Although the present government authorized, long ago, the private leasing of land to individuals, 40 percent of arable land remains idle. Many obstacles stand in the way of Cuban agricultural reform, such as the scarcity of tools, fencing, fertilizer and pesticide. The process of commercializing products is Kafkaesque. The peasantry’s decisions are not stimulated by a lease term of 10 years - yet at the same time foreign companies can lease Cuban soil for 99 years. The absence of a legal framework appropriate to the new economic conditions is clear. Agricultural and livestock production has declined at an alarming rate in the last two years.

Nevertheless, some doubts from two years ago have been cleared up with a series of measures aimed at guaranteeing an orderly transition to a state capitalism model - or corporatism - similar to that of Vietnam.

Although it's difficult to disregard that this model is hindered by the paradoxes of self-employment in a ruined country, the obvious inability to secure credit and inputs, and the absurdity of some of the irrationally high taxes, I am among those who look favorably on the current reforms and the dismantling of the paternalistic state that “Raulism” is undertaking. Accepting that strong measures of some kind are inevitable, the political costs deserve to fall on those who have created the disaster and not on the next government, which must come about through a new social pact.

Those who planted the seeds during 50 years of authoritarian rule should be those who now harvest the burden of its economic failure. These are the same people who have created a scenario where the virtual disappearance of the rationing system coincides with mass unemployment by decree with almost no subsidies.
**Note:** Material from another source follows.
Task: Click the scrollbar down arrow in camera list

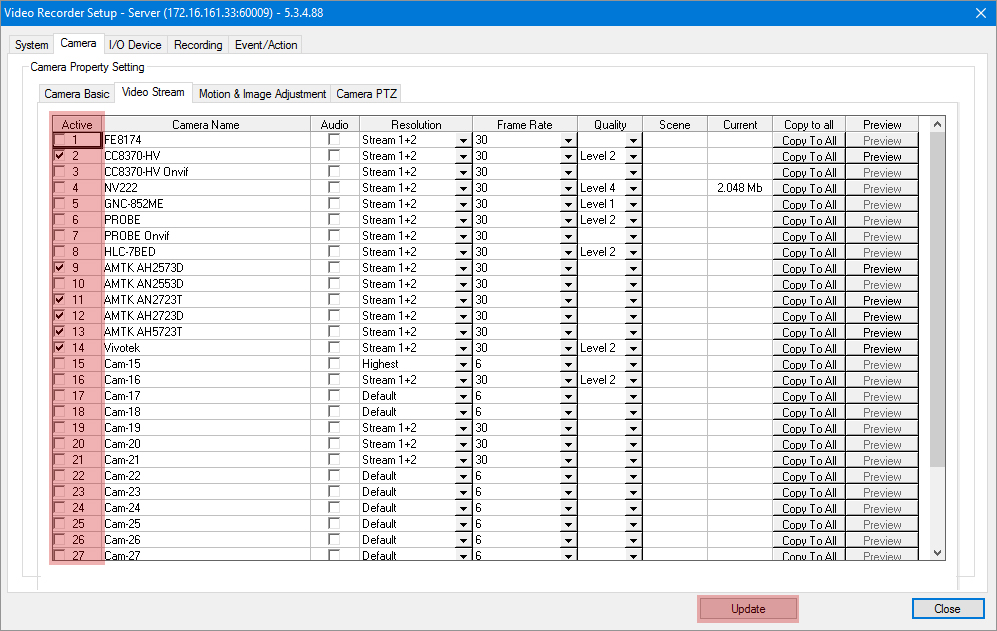Action: click(937, 552)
Undoubtedly it's now healthy to defend "the wisdom of aspiring to collective and individual progress through the dignity of work." But it would not be misplaced to dedicate a tribute to the victims of the last five decades, when such wisdom was absent from the official creed or, even worse, severely penalized.
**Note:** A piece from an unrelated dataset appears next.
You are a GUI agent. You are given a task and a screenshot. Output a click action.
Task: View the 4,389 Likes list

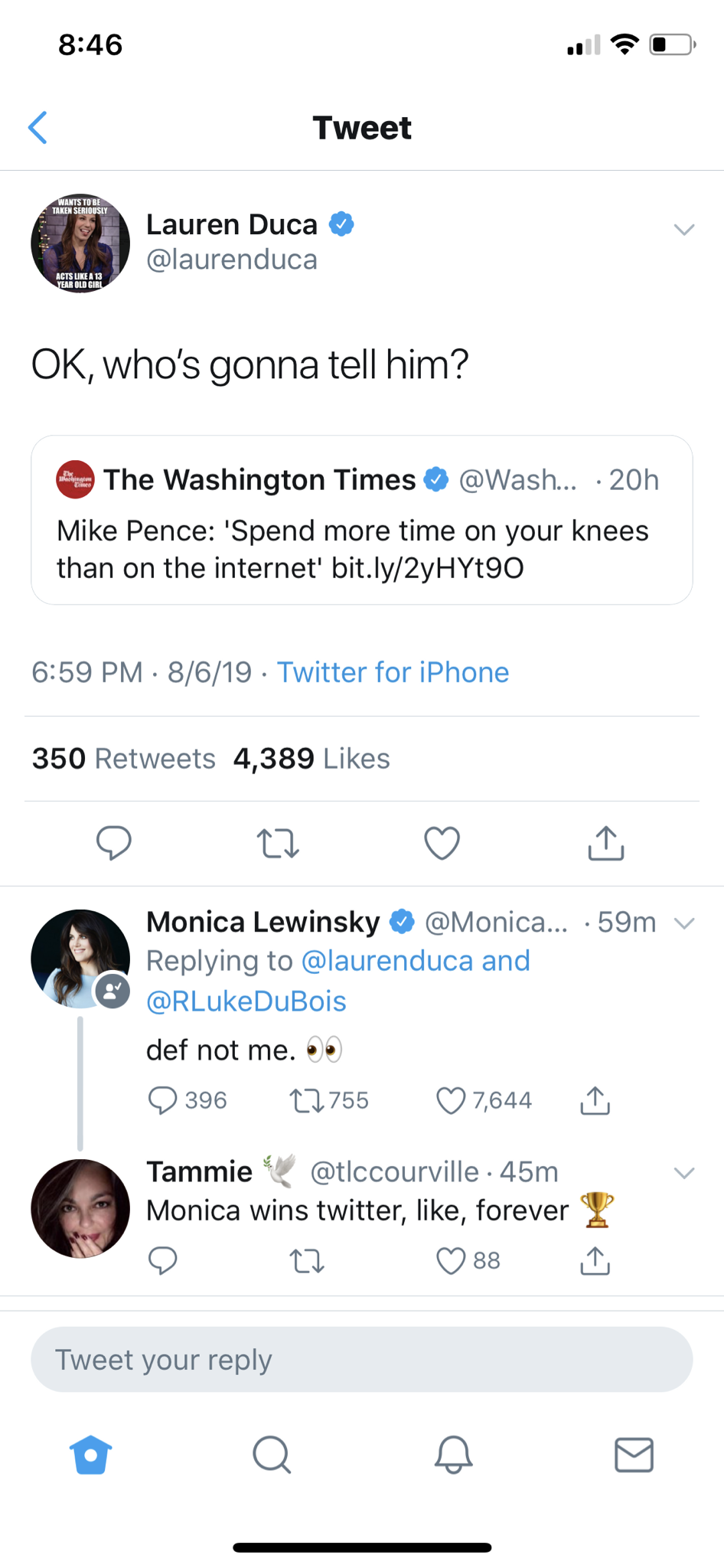311,759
Where Raulism has brought no progress is political freedom. Timid and circumscribed debates and discussions on specific topics have been accompanied by heightened repression and systematic violations of human rights. A process of cathartic debate at workplaces mediated by organizations such as the Cuban Workers Union and the Communist Party have failed to go beyond propaganda-focused formalities. Independent media and opinions continue to be penalized. Censorship and exclusion have become brazen. Political decadence and corruption within the party structure remains a taboo subject; the absurd mantra of "new thinking" in the party is best represented by a decree making Cuba's "national shirt," the guayabera, compulsory at official functions.

Civil society is a pipe dream: entertained in the debates of the official magazine Temas, held behind closed doors. The figure of the intellectual courtesan has been firmly enthroned as a counterweight to the elemental provisions of the guild. The arbitrariness of the current immigration and travel legislation has multiplied. And a tedious strategy of ideological counteroffensive, designed to limit the democratizing impact of the Internet and new technologies in Cuban society, hasheadlines in the global press.

In recent years, the only important title holders of note belong to the opposition. The death in prison of Orlando Zapata Tamayo, the prolonged hunger strike of Guillermo Fariñas, the courageous marches of the Ladies in White, were all detonators that relaunched the role of internal dissent. The recent releases of some prisoners of conscience and the forced exile of others are, in some way, the government’s recognition of its own inability to respond to a systematic campaign of denunciation by the press and institutions of the democratic world.

While some in the external world still hope for definitive reforms within Cuba - we Cubans will only believe it possible when such reforms don’t come packaged in the Lineamientos: the Cuban Communist Party's own guidelines.